What you should do> Go through the material below and count the lines with the string "Task"; the number is the whole answer.

*** Block opens ***

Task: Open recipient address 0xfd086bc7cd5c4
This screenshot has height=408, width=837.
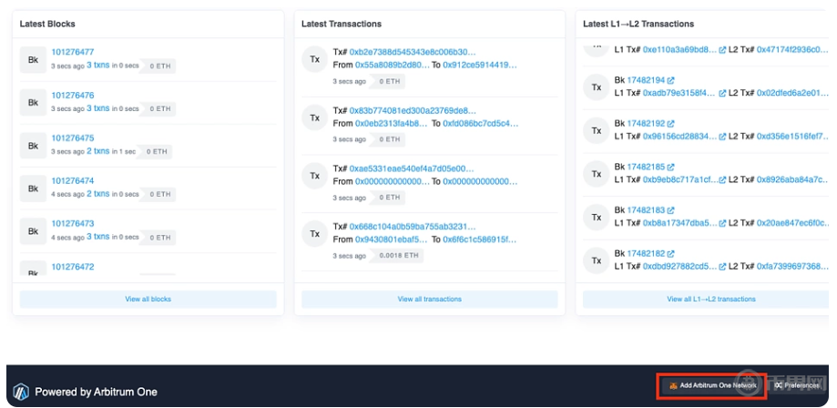Action: [479, 123]
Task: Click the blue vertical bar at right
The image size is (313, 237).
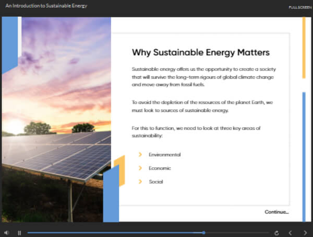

*** Block closes ***

Output> 2